Taking it a step further, Bauermeister says “It’s about finding an angle in your book — an element of the plot or characters — that could appeal to a whole new audience of readers who might never have heard of your book or thought about picking it up.
“It means really knowing your market and offering them a tangible take-away, or surprising, original special information they can use in their daily lives.”
Niche marketing works in every genre, fiction and non-fiction. Smart authors these days realize that this targeted approach to selling books is a highly effective use of their time and energy.
Case examples of authors targeting niche markets
The Art of Racing in the Rain by Garth Stein (Harper Books)
Target niche: NASCAR enthusiasts
This New York Times bestseller is told from the point of view of Enzo the dog, who observes the life of his master Denny, a race car driver. There’s a lot about race track culture and what it takes to be a champion, so Stein targets racing enthusiasts with special readings and promotional materials at NASCAR events and local fan meetings.
Shadow of the Swords: An Epic Novel of the Crusades and Mother of the Believers: A Novel of the Birth of Islam by Kamran Pasha (both published by Simon & Schuster)

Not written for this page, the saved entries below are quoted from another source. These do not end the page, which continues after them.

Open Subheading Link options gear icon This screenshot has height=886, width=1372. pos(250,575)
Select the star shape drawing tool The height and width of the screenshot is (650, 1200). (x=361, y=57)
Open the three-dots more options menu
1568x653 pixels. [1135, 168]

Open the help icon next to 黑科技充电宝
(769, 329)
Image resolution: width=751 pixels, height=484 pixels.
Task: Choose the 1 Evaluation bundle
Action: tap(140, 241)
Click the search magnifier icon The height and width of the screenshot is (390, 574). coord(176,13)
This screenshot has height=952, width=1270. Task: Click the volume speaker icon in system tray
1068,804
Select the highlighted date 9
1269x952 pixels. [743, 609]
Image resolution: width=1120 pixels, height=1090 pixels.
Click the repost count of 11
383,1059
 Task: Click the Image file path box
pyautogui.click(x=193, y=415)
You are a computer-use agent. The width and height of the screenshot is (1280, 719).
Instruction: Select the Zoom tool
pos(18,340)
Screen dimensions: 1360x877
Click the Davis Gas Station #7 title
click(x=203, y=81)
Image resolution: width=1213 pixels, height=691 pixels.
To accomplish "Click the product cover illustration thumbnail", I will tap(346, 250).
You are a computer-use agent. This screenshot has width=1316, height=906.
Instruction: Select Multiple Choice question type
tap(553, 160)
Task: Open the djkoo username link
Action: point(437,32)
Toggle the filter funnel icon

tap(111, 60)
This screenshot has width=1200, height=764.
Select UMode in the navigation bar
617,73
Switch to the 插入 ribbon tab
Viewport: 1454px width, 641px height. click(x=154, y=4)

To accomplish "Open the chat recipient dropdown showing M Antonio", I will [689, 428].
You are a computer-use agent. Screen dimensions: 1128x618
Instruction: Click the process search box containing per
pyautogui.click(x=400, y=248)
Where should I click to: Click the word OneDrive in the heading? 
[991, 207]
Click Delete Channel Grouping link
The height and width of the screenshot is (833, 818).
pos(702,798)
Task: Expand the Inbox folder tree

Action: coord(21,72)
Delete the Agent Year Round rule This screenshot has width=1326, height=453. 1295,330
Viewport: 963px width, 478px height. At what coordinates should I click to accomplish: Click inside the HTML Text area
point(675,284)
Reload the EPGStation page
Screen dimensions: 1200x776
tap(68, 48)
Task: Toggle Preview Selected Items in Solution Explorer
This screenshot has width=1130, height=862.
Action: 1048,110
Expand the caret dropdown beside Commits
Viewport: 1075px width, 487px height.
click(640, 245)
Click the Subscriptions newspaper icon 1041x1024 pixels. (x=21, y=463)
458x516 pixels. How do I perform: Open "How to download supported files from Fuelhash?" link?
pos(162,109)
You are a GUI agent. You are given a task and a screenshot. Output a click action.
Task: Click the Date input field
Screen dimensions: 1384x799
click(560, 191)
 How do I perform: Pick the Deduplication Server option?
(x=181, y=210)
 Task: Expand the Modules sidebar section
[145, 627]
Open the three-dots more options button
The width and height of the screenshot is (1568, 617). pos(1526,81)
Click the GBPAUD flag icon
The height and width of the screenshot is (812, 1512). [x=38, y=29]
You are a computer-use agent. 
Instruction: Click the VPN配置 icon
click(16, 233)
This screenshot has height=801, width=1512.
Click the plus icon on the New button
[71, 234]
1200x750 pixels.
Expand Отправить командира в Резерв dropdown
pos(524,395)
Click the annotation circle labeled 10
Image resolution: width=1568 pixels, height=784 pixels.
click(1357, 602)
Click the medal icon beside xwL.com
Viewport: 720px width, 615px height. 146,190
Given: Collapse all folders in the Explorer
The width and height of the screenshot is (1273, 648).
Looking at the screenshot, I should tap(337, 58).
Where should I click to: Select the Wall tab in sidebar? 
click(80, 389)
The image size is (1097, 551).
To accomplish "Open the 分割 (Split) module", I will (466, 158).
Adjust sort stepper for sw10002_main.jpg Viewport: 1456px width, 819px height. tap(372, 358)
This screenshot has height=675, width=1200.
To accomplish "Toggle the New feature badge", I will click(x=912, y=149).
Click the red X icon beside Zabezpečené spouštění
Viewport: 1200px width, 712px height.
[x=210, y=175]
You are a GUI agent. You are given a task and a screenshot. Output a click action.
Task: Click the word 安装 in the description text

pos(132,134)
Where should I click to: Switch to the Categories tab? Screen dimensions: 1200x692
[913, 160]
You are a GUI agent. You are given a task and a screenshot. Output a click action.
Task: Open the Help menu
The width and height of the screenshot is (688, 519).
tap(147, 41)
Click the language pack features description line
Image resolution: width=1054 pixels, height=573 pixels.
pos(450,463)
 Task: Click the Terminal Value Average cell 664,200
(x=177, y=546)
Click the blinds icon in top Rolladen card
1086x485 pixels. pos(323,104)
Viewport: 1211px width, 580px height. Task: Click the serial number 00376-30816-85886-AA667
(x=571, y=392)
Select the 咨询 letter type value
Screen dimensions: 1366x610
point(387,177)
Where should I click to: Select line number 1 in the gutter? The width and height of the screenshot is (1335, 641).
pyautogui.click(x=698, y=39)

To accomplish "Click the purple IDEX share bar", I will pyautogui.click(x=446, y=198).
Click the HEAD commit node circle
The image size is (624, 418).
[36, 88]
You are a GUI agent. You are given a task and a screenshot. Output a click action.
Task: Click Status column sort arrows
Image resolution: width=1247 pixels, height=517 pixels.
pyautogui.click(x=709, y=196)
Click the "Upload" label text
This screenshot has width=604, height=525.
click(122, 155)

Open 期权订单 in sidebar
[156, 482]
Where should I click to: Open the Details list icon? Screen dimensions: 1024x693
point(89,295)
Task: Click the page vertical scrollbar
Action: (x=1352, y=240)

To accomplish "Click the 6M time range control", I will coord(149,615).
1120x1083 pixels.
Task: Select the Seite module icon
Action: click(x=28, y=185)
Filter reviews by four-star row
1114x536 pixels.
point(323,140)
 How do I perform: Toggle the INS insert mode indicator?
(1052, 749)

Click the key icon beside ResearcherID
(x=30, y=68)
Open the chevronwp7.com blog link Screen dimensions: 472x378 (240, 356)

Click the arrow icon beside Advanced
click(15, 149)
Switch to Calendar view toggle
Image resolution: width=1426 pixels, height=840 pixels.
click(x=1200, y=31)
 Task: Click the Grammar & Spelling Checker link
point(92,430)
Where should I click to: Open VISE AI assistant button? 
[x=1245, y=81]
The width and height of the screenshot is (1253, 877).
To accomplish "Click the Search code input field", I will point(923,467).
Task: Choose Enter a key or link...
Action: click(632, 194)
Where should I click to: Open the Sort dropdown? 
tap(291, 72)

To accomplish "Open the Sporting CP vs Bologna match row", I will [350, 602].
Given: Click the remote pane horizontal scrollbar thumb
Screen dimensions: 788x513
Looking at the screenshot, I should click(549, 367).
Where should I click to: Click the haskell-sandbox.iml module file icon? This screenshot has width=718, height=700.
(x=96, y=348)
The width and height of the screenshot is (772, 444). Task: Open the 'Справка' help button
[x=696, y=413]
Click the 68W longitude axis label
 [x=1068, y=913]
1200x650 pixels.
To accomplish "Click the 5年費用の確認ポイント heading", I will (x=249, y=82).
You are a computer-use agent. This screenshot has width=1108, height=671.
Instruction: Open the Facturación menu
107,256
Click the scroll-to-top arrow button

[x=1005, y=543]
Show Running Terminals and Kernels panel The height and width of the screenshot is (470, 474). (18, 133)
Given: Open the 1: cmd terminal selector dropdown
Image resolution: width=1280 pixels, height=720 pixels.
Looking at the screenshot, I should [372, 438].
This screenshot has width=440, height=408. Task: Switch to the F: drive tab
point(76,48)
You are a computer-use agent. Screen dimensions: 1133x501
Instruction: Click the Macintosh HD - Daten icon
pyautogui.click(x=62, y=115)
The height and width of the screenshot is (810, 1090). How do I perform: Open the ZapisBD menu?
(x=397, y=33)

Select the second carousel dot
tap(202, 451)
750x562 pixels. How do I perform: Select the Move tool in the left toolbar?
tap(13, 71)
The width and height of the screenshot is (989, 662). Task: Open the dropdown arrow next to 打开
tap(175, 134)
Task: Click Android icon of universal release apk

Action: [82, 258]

Target niche: Muslim and Jewish community groups
These two historical novels, written from an Islamic point of view, are finding a market among Muslim and Jewish audiences. Pasha is intimately familiar with both groups, as he was born in Pakistan but raised from the age of three in a mostly orthodox Jewish neighborhood in Brooklyn, New York. Community groups like the Progressive Jewish Alliance, the Muslim Public Affairs Council and others arrange for him to read at events like a recent fundraiser for the Islamic Domestic Harmony Foundation for abused women.
“I know I’m reaching people because I get both fan letters and hate mail. Muslims either love the book or think I’m a traitor to my religion,” Pasha said. “Non-Muslims are either fascinated by hearing another perspective on history and religion — or they accuse me of being part of a terrorist plot to take over America.”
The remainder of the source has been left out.